TASK PROMPT » All lines from the one containing "Where should I click to: Expand" down to the final line of the entries below: return them exactly.

───── EXERCISE DATA

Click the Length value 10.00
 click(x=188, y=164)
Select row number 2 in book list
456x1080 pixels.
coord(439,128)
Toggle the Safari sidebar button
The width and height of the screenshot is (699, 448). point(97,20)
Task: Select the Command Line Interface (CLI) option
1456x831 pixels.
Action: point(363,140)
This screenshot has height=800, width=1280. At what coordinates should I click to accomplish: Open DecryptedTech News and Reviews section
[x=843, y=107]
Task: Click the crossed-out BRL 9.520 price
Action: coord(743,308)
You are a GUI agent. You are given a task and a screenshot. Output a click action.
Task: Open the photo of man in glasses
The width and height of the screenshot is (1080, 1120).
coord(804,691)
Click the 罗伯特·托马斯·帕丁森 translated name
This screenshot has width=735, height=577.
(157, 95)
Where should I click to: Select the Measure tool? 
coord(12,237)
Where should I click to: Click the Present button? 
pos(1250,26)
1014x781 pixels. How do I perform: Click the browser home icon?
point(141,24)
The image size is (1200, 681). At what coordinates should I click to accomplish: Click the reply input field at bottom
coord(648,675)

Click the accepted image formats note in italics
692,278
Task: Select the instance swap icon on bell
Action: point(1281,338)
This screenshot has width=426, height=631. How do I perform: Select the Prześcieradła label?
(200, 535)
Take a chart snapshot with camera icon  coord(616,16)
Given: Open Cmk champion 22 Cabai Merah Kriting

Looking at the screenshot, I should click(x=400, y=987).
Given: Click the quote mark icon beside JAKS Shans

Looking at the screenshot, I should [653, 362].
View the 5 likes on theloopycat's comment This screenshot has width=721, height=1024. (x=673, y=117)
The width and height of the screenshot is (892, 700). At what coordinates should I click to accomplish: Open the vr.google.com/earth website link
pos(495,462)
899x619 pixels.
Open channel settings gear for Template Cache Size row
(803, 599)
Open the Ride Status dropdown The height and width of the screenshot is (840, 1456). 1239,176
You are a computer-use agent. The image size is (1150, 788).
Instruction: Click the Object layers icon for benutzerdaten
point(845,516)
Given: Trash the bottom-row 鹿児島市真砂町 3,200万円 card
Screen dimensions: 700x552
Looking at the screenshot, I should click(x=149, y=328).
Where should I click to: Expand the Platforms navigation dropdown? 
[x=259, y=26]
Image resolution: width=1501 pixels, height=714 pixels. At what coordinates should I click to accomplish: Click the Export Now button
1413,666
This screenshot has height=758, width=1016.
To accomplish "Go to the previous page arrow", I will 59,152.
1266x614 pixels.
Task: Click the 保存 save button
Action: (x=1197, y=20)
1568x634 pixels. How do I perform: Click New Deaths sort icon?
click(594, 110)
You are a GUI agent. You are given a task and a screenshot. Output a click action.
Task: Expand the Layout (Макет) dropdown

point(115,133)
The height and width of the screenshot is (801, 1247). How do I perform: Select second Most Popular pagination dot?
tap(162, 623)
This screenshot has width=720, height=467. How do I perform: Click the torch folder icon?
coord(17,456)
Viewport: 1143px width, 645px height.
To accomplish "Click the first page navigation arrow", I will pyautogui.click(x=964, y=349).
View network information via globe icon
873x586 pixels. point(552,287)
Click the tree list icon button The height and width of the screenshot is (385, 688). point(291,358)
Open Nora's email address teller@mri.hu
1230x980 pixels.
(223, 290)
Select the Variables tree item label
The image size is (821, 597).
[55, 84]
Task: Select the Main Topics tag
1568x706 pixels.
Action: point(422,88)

──────────

TASK OUTPUT »
Where should I click to: Expand the Platforms navigation dropdown? 
[x=259, y=26]
Image resolution: width=1501 pixels, height=714 pixels. At what coordinates should I click to accomplish: Click the Export Now button
1413,666
This screenshot has height=758, width=1016.
To accomplish "Go to the previous page arrow", I will 59,152.
1266x614 pixels.
Task: Click the 保存 save button
Action: (x=1197, y=20)
1568x634 pixels. How do I perform: Click New Deaths sort icon?
click(594, 110)
You are a GUI agent. You are given a task and a screenshot. Output a click action.
Task: Expand the Layout (Макет) dropdown

point(115,133)
The height and width of the screenshot is (801, 1247). How do I perform: Select second Most Popular pagination dot?
tap(162, 623)
This screenshot has width=720, height=467. How do I perform: Click the torch folder icon?
coord(17,456)
Viewport: 1143px width, 645px height.
To accomplish "Click the first page navigation arrow", I will pyautogui.click(x=964, y=349).
View network information via globe icon
873x586 pixels. point(552,287)
Click the tree list icon button The height and width of the screenshot is (385, 688). point(291,358)
Open Nora's email address teller@mri.hu
1230x980 pixels.
(223, 290)
Select the Variables tree item label
The image size is (821, 597).
[55, 84]
Task: Select the Main Topics tag
1568x706 pixels.
Action: point(422,88)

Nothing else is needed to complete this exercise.